# Looking for an education on beeswax leather shoes.



## El_Abogado (Apr 21, 2009)

I'm looking to buy a pair of Clark's Desert Khans in "beeswax leather". Why? I like the look. I'm wondering why the beeswax finish and what the significance is. I did a cursory search here on AAAC, and google, but didn't find much.

Why beeswax? Is it good for inclement weather? What care should beeswax shoes receive? Many thanks in advance.


----------



## tocqueville (Nov 15, 2009)

I once did a bunch of research on Clarks DBs and saw a lot of praise for the beeswax. But I don't recall anyone suggesting that it had any particular virtues relative to the standard suede. People who liked them liked them because of the looks. It seems to reason that they're more water resistant, but I have never heard that mentioned at least in relation to Clarks. So buy them because you like the looks, but don't figure on their being useful because of presumed water-resistance.

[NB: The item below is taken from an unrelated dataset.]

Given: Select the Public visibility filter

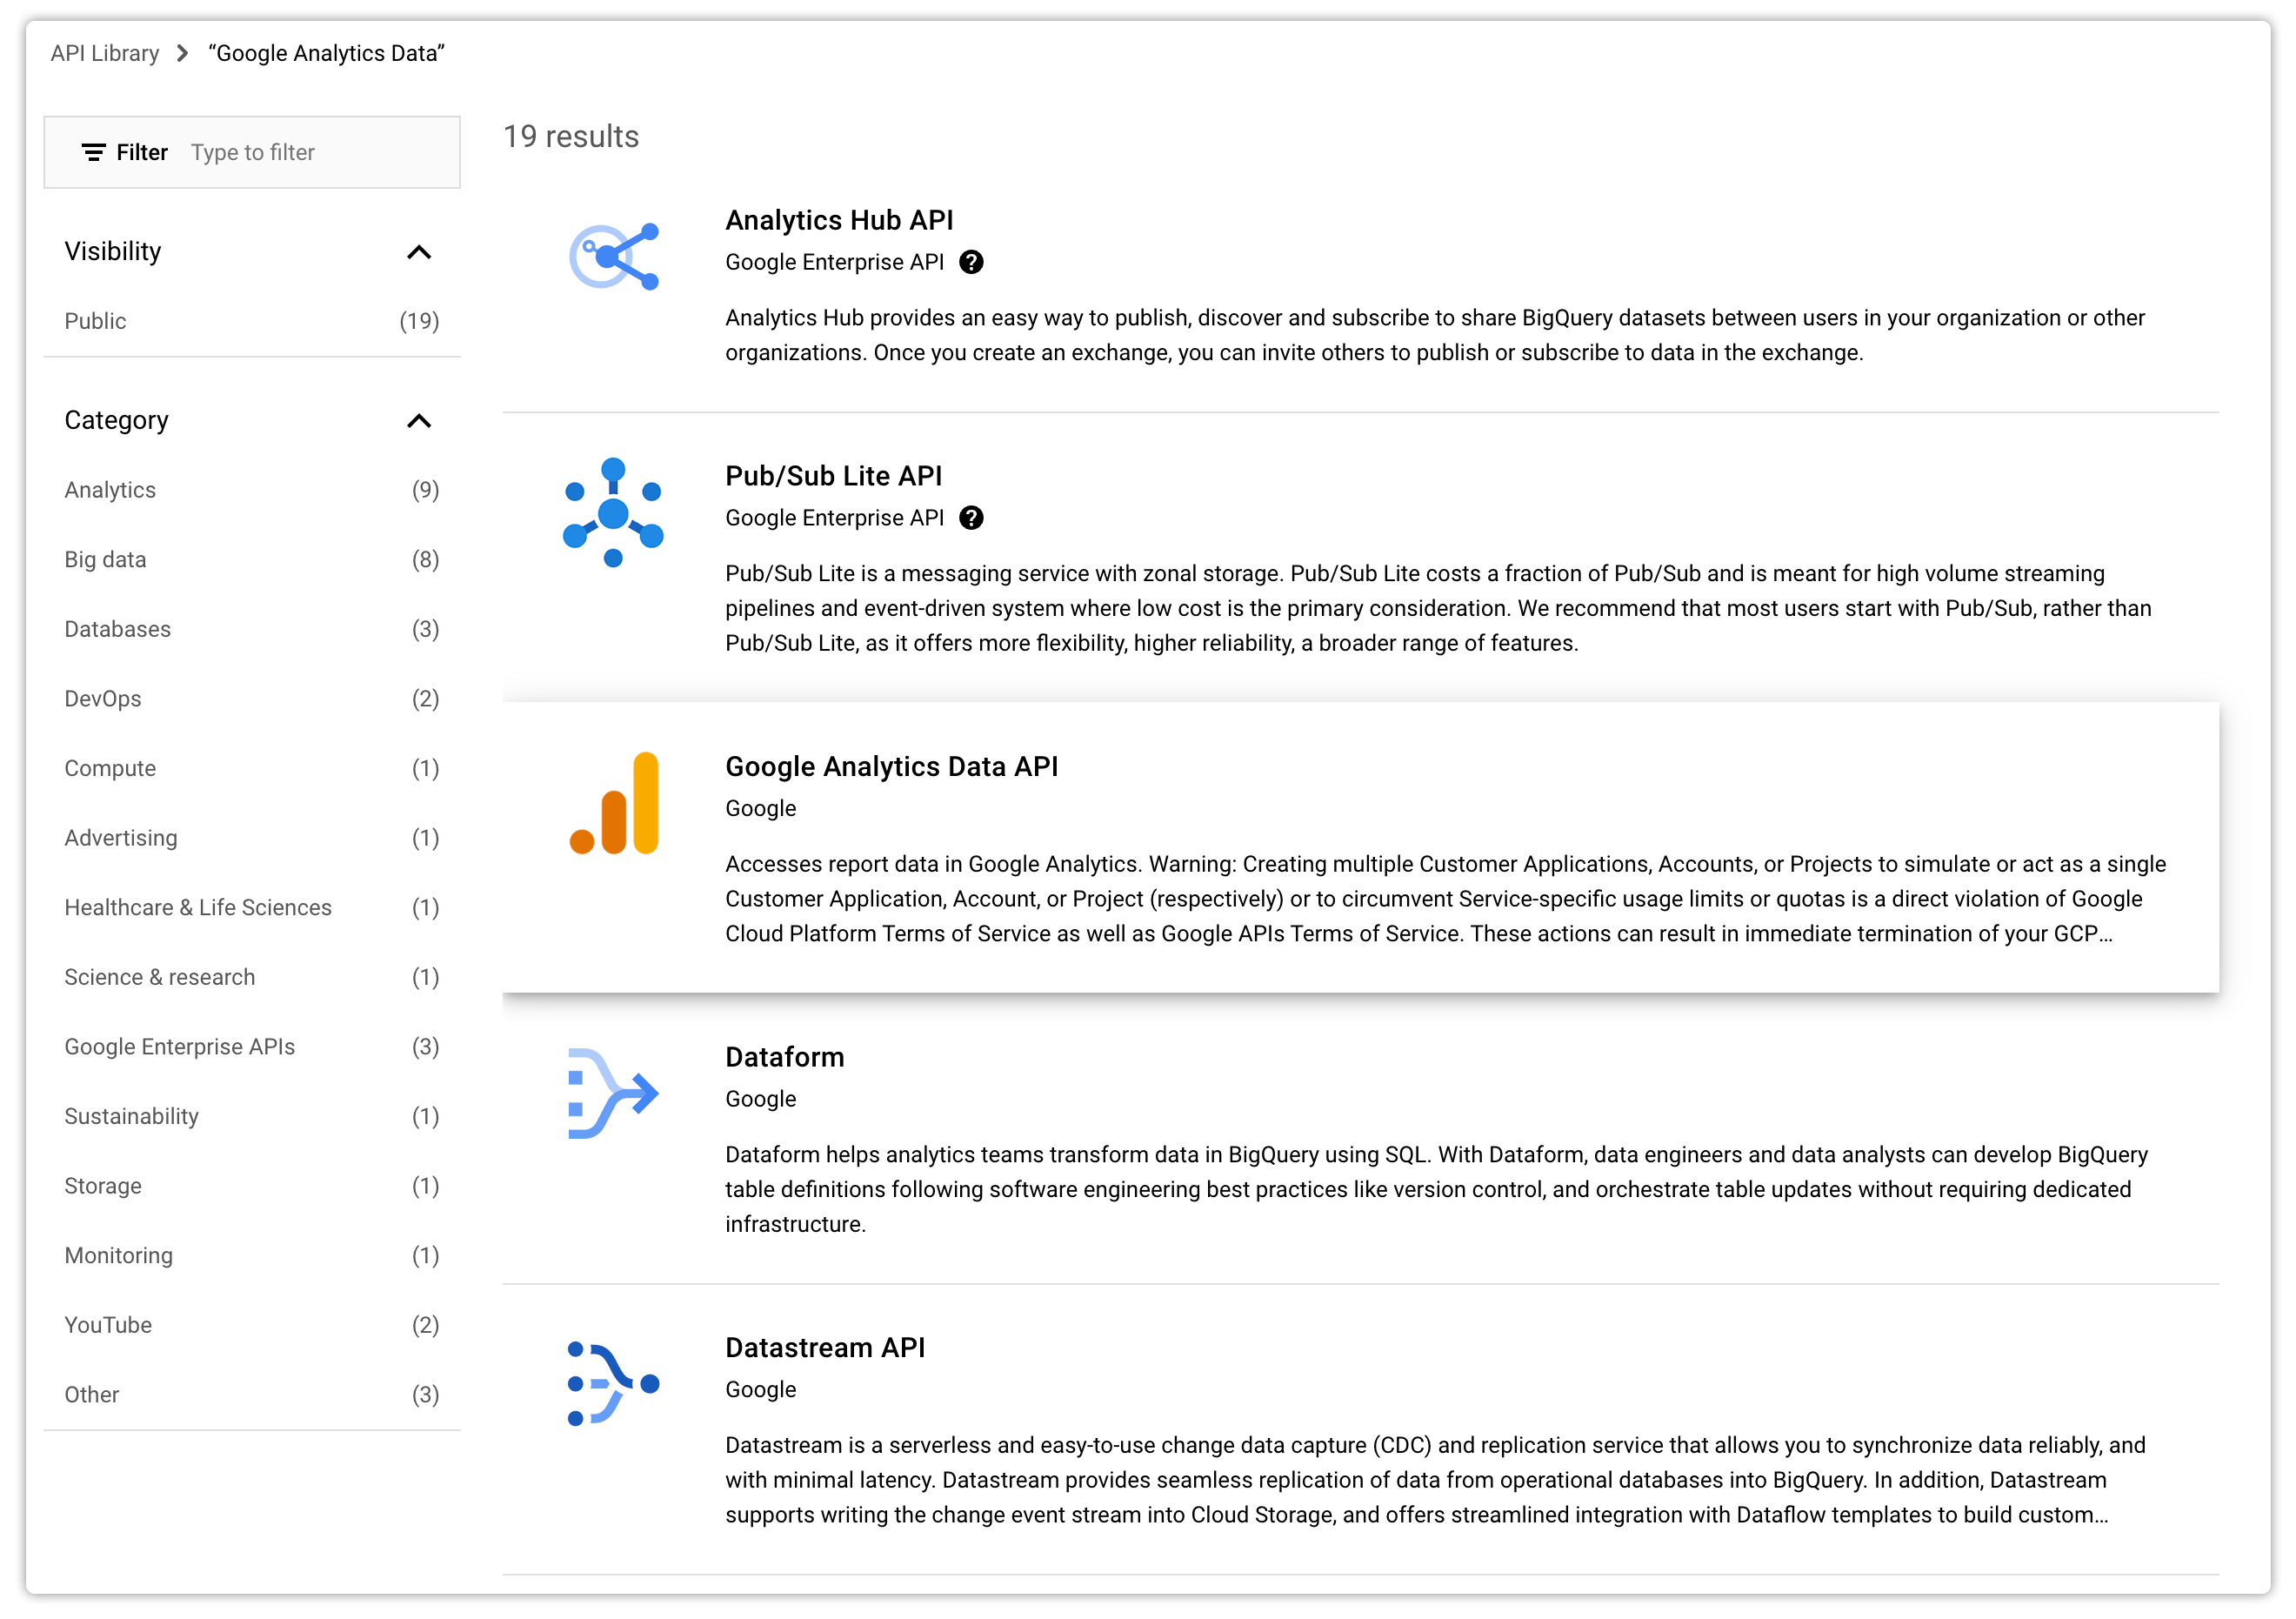Looking at the screenshot, I should point(93,321).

Ps. Look for people's opinion about sizing. I know that for the desert boots, it's essential to buy half a size down. That's the conventional wisdom, and I've verified it to be true. I am a 8.5 and have two pairs of DBs: one's 8.5 and the other 8. The 8 fit fine; the 8.5s are too large and are almost unwearable. I only wear them with my thickest socks, and never for anything more than just knocking about the neighborhood. My hunch is that the desert khans are the same way.


----------



## El_Abogado (Apr 21, 2009)

Thanks, tocqueville. I have two pair of DBs and two pair of desert kahns already. I love the company and the shoes. I do wear them with SmartWool socks (usually medium weight) and they've become the casual shoe for me.


----------



## Leighton (Nov 16, 2009)

I love them with smart wool socks.

The beeswax is more water resistant, but lets face it, its not water proof, don't stay too long in the rain. They'll probably only keep your feet dry for a few seconds longer than suede. Although they'll dry faster.


----------



## jamesensor (Jan 29, 2010)

I have the beeswax Clark's DB -- and the decision was purely based on looks. They did spot a little when I had some water fall on them, so I would not wear them in inclement weather.


----------



## eagle2250 (Mar 24, 2006)

Just this past year, I disposed of a pair of Clark's Desert Boots crafted in Beeswax leather. They were quite old and had endured some pretty rough wear, the soles being worn away to almost nothing. The Beeswax finish was a bit like chromexcel leather, in that it exhibited a self healing capability when it came to scuffs and scratches. However, the boots were not water proof. Indeed, they seemed to absorb water rather readily.


----------



## El_Abogado (Apr 21, 2009)

So, as I suspected it's about the look and not the functionality of beeswax. I'm still planning on getting a pair. Thanks very much for the education.


----------



## tocqueville (Nov 15, 2009)

I'd love to see pics of worn beeswax Clarks. I've only seen new ones at the store, and they didn't do anything for me. But the praise seems to be reserved for after they've been beaten up a bit.

I like my Clarks. They're comfortable and look nice. They're not well made, but at least they're not priced as if they were.


----------



## Leighton (Nov 16, 2009)

Don't all Clarks look better beat up?


----------